Early in 1976, Hell left the Heartbreakers to form the Voidoids, described as "one of the most harshly uncompromising [punk] bands".[101] That April, the Ramones' debut album was released by Sire Records; the first single was "Blitzkrieg Bop", opening with the rally cry "Hey! Ho! Let's go!" According to a later description, "Like all cultural watersheds, Ramones was embraced by a discerning few and slagged off as a bad joke by the uncomprehending majority."[102] The Cramps, whose core members were from Sacramento, California and Akron, Ohio, had debuted at CBGB in November 1976, opening for the Dead Boys. They were soon playing regularly at Max's Kansas City and CBGB.[103]
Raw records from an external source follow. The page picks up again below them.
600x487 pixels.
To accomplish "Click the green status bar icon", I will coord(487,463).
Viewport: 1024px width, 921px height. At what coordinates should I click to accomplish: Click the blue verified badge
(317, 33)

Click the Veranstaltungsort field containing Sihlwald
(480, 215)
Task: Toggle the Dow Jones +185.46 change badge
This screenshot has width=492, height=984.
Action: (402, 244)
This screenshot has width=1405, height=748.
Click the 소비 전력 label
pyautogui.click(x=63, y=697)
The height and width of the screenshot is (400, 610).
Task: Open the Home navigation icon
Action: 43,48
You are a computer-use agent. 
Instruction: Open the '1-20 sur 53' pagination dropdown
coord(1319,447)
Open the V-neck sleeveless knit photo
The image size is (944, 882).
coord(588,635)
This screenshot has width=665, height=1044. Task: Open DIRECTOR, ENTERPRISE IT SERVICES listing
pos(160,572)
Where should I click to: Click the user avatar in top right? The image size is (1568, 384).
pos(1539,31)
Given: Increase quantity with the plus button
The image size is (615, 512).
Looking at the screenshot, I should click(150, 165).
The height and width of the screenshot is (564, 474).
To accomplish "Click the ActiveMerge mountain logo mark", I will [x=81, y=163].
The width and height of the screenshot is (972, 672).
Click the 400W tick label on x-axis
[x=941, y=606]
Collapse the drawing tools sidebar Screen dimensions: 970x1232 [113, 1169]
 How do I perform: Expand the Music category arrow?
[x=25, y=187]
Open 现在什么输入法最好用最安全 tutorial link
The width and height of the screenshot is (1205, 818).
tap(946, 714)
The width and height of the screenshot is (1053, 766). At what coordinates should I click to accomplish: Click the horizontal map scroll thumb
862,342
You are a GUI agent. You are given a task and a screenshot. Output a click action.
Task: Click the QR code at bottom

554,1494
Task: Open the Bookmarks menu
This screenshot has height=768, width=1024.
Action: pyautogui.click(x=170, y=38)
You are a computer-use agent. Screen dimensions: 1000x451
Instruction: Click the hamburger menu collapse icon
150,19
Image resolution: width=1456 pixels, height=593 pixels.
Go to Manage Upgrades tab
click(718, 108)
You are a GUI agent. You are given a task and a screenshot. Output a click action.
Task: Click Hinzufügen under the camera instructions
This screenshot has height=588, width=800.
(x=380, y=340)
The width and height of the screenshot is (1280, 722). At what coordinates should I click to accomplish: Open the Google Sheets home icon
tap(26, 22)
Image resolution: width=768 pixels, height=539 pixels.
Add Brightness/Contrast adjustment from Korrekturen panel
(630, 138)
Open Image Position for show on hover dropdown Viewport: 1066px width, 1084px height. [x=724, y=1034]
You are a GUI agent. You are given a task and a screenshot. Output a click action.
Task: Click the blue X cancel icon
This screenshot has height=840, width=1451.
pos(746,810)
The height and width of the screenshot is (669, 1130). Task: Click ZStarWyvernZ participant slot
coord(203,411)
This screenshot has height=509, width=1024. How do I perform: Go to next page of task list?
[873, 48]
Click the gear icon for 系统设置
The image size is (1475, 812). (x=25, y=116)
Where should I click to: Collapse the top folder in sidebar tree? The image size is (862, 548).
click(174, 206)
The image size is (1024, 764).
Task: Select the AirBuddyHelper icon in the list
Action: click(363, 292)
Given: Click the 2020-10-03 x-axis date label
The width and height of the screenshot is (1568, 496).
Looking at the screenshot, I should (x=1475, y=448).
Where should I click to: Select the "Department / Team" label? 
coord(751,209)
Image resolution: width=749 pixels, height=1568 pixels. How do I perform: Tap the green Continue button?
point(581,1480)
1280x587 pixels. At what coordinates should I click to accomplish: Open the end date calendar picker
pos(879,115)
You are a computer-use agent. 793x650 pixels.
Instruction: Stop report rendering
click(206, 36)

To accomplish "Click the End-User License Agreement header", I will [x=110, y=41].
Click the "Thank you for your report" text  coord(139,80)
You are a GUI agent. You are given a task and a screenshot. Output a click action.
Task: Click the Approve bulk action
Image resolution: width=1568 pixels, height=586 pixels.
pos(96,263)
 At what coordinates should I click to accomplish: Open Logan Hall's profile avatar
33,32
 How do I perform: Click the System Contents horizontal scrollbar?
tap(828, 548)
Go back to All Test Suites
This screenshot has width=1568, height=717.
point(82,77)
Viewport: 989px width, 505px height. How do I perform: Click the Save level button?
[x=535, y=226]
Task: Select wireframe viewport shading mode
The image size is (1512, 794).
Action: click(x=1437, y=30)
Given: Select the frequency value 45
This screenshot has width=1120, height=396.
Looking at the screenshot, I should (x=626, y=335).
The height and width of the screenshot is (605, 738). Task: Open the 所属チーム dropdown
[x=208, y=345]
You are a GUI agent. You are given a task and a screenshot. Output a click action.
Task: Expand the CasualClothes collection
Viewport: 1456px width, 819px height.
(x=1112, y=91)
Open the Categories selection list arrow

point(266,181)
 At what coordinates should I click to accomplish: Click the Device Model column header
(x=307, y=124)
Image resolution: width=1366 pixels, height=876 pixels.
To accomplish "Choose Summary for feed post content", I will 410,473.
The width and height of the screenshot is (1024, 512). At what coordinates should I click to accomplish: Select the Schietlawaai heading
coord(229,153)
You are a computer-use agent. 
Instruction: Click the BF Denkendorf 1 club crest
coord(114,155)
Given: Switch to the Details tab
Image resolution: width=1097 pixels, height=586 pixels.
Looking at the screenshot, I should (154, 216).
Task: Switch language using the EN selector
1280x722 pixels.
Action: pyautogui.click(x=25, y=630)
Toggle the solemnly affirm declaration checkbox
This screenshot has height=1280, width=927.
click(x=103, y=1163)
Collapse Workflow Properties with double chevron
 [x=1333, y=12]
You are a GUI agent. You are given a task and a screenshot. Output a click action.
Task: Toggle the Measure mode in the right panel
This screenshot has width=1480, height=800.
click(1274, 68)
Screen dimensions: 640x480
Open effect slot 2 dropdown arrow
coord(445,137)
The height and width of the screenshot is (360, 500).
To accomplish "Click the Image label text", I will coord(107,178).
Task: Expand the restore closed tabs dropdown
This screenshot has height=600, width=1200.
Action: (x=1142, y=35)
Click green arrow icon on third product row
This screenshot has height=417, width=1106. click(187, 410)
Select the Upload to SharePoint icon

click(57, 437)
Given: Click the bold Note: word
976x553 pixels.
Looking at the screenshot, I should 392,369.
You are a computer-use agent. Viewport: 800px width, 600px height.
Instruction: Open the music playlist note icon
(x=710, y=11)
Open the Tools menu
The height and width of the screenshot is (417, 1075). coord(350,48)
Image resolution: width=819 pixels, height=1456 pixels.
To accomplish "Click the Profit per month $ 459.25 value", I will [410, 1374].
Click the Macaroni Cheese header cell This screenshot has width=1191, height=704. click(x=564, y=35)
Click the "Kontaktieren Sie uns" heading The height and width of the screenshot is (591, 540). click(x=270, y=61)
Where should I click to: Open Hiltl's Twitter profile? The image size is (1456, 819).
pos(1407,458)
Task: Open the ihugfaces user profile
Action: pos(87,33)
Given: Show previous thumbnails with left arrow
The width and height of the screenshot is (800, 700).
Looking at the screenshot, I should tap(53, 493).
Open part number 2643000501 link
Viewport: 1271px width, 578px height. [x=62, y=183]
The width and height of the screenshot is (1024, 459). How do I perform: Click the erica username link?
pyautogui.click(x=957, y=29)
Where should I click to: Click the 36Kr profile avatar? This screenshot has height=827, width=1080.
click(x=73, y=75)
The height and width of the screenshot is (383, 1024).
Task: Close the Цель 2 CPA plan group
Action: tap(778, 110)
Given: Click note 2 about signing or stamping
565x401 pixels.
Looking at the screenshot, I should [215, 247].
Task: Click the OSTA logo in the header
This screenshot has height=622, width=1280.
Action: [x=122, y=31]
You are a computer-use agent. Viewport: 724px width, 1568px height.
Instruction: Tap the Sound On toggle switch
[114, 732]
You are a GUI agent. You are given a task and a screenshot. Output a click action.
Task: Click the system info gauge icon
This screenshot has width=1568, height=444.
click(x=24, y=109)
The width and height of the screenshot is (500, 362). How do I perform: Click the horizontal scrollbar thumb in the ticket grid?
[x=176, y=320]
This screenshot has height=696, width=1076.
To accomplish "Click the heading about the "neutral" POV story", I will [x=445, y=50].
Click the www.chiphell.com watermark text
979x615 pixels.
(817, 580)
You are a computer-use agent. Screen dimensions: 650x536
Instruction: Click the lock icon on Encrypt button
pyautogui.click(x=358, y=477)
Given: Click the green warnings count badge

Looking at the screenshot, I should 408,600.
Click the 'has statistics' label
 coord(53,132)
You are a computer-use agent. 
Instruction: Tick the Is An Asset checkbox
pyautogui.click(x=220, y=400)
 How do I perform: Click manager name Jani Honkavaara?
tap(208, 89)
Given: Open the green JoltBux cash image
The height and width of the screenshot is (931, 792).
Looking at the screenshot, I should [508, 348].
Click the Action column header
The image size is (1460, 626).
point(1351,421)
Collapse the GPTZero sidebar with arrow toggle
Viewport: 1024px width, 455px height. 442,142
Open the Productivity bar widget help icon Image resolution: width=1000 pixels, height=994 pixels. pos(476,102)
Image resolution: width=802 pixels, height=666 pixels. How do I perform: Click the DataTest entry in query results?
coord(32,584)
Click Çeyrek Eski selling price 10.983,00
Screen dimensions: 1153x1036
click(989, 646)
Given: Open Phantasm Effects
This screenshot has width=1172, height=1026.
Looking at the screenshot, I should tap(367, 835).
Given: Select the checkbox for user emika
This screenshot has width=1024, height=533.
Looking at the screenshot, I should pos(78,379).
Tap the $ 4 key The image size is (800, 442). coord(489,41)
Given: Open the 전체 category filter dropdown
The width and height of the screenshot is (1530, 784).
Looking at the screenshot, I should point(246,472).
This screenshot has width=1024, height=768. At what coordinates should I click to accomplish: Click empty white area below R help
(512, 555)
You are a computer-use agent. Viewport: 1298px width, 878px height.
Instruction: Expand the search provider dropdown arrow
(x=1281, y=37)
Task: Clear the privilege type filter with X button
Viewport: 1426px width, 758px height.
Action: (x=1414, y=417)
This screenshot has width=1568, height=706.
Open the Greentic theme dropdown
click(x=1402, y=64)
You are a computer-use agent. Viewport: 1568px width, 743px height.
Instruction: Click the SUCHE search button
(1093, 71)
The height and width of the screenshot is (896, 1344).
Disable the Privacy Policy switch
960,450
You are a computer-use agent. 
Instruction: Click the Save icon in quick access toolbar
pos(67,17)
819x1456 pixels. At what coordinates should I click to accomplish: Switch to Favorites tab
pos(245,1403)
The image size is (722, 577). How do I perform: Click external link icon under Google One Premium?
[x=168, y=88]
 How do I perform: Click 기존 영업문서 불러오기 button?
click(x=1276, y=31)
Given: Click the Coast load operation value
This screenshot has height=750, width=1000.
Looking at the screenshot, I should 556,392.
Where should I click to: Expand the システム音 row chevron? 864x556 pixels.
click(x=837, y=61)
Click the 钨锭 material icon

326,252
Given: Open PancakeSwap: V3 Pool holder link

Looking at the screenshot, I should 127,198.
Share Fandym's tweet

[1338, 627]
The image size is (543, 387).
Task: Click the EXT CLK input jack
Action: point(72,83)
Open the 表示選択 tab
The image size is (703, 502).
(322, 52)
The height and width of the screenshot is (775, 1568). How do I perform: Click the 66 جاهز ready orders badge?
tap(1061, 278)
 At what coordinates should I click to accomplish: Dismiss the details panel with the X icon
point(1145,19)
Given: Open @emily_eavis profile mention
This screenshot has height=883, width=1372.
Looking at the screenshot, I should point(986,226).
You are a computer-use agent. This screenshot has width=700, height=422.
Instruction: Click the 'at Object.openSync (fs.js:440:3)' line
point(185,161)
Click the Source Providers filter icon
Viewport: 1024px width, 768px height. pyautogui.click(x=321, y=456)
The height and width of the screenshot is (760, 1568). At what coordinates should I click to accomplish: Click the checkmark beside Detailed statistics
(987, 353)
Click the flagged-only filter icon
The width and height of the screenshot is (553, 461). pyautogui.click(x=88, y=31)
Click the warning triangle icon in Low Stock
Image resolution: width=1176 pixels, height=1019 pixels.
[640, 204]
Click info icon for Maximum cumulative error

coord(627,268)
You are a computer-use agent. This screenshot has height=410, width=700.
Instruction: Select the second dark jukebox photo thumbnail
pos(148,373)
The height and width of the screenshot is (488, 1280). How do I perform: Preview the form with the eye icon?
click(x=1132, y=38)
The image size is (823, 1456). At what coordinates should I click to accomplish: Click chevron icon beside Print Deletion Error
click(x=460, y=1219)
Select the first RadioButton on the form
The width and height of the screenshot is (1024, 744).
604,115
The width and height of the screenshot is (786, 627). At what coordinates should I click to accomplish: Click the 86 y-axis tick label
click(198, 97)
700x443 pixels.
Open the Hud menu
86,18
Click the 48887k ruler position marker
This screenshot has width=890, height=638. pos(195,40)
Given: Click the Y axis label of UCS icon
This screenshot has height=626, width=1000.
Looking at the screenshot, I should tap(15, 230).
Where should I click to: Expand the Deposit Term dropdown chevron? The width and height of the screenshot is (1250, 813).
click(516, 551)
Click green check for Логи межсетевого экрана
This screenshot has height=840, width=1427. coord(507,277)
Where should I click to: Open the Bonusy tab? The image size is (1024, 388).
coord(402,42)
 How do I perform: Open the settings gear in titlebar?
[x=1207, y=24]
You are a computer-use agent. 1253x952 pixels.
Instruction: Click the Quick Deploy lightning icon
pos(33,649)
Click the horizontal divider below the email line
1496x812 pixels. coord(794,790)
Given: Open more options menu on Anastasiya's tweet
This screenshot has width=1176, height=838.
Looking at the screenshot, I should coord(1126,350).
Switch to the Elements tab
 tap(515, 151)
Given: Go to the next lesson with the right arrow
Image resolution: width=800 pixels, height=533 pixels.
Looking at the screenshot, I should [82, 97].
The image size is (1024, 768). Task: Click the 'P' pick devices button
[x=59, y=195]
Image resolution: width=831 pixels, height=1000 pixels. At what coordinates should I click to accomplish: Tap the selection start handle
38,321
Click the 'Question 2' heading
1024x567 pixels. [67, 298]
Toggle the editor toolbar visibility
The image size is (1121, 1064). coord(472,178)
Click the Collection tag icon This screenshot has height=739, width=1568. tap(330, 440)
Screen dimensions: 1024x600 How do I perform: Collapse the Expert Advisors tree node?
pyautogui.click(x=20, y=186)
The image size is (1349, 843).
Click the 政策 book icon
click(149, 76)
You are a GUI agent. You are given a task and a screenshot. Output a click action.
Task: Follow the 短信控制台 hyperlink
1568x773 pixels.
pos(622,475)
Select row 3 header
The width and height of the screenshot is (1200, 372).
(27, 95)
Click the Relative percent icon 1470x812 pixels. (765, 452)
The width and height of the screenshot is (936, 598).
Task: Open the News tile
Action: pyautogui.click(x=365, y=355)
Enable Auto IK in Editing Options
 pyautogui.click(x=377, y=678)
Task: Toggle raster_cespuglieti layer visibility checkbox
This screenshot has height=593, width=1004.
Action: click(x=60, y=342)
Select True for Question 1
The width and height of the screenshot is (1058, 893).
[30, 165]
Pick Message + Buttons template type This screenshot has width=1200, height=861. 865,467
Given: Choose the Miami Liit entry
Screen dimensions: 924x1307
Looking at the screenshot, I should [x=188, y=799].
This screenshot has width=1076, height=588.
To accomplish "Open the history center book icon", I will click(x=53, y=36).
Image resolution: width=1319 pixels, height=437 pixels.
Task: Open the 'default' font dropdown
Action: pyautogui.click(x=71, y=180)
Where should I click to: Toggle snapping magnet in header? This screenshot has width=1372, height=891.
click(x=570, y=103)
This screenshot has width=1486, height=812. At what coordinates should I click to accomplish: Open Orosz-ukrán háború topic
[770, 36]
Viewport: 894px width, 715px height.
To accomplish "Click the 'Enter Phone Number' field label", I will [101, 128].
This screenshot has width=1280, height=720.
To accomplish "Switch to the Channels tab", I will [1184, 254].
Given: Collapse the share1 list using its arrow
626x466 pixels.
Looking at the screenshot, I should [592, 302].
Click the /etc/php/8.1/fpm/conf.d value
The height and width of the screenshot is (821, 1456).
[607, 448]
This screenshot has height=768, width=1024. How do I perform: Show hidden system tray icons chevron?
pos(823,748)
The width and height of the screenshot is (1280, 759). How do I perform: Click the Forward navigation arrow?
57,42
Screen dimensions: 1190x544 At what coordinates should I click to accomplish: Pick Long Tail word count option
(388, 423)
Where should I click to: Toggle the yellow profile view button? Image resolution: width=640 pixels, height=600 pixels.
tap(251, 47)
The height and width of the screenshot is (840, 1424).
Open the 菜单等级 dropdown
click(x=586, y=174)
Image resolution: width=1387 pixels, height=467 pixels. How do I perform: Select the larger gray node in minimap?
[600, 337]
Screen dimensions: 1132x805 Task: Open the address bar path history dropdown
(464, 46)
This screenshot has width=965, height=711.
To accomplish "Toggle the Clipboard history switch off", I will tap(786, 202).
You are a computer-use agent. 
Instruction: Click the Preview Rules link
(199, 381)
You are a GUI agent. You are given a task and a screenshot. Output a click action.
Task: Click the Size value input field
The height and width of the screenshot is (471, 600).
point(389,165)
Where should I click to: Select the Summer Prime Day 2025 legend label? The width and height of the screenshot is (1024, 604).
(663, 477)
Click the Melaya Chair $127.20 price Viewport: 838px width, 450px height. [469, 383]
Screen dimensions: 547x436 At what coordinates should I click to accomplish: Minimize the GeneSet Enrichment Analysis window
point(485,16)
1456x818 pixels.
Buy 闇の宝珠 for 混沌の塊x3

At this early stage, the term punk applied to the scene in general, not necessarily a particular stylistic approach as it would later—the early New York punk bands represented a broad variety of influences. Among them, the Ramones, the Heartbreakers, Richard Hell and the Voidoids, and the Dead Boys were establishing a distinct musical style. Even where they diverged most clearly, in lyrical approach—the Ramones' apparent guilelessness at one extreme, Hell's conscious craft at the other—there was an abrasive attitude in common. Their shared attributes of minimalism and speed, however, had not yet come to define punk rock.[104]

United Kingdom

After a brief period unofficially managing the New York Dolls, Briton Malcolm McLaren returned to London in May 1975, inspired by the new scene he had witnessed at CBGB. The King's Road clothing store he co-owned, recently renamed Sex, was building a reputation with its outrageous "anti-fashion".[108] Among those who frequented the shop were members of a band called the Strand, which McLaren had also been managing. In August, the group was seeking a new lead singer. Another Sex habitué, Johnny Rotten, auditioned for and won the job. Adopting a new name, the group played its first gig as the Sex Pistols on 6 November 1975, at Saint Martin's School of Art, and soon attracted a small but dedicated following.[109] In February 1976, the band received its first significant press coverage; guitarist Steve Jones declared that the Sex Pistols were not so much into music as they were "chaos".[110] The band often provoked its crowds into near-riots. Rotten announced to one audience, "Bet you don't hate us as much as we hate you!"[111] McLaren envisioned the Sex Pistols as central players in a new youth movement, "hard and tough".[112] As described by critic Jon Savage, the band members "embodied an attitude into which McLaren fed a new set of references: late-sixties radical politics, sexual fetish material, pop history, ... youth sociology".[113]

 
The Clash performing in 1980

Bernard Rhodes, an associate of McLaren, similarly aimed to make stars of the band London SS, who became the Clash, which was joined by Joe Strummer.[114] On 4 June 1976, the Sex Pistols played Manchester's Lesser Free Trade Hall in what became one of the most influential rock shows ever. Among the approximately forty audience members were the two locals who organised the gig—they had formed Buzzcocks after seeing the Sex Pistols in February. Others in the small crowd went on to form Joy Division, the Fall, and—in the 1980s—the Smiths.[115] In July, the Ramones played two London shows that helped spark the nascent UK punk scene.[116] Over the next several months, many new punk rock bands formed, often directly inspired by the Sex Pistols.[117] In London, women were near the center of the scene—among the initial wave of bands were the female-fronted Siouxsie and the Banshees and X-Ray Spex and the all-female the Slits. There were female bassists Gaye Advert in the Adverts and Shanne Bradley in the Nipple Erectors, while Sex store frontwoman Jordan not only managed Adam and the Ants but also performed screaming vocals on their song "Lou". Other groups included Subway Sect, Alternative TV, Wire, the Stranglers, Eater and Generation X. Farther afield, Sham 69 began practicing in the southeastern town of Hersham. In Durham, there was Penetration, with lead singer Pauline Murray. On September 20–21, the 100 Club Punk Festival in London featured the Sex Pistols, Clash, Damned and Buzzcocks, as well as Paris's female-lead Stinky Toys. Siouxsie and the Banshees and Subway Sect debuted on the festival's first night. On the festival's second night, audience member Sid Vicious was arrested having thrown a glass at the Damned that shattered and destroyed a girl's eye. Press coverage of the incident reinforced punk's reputation as a social menace.[118]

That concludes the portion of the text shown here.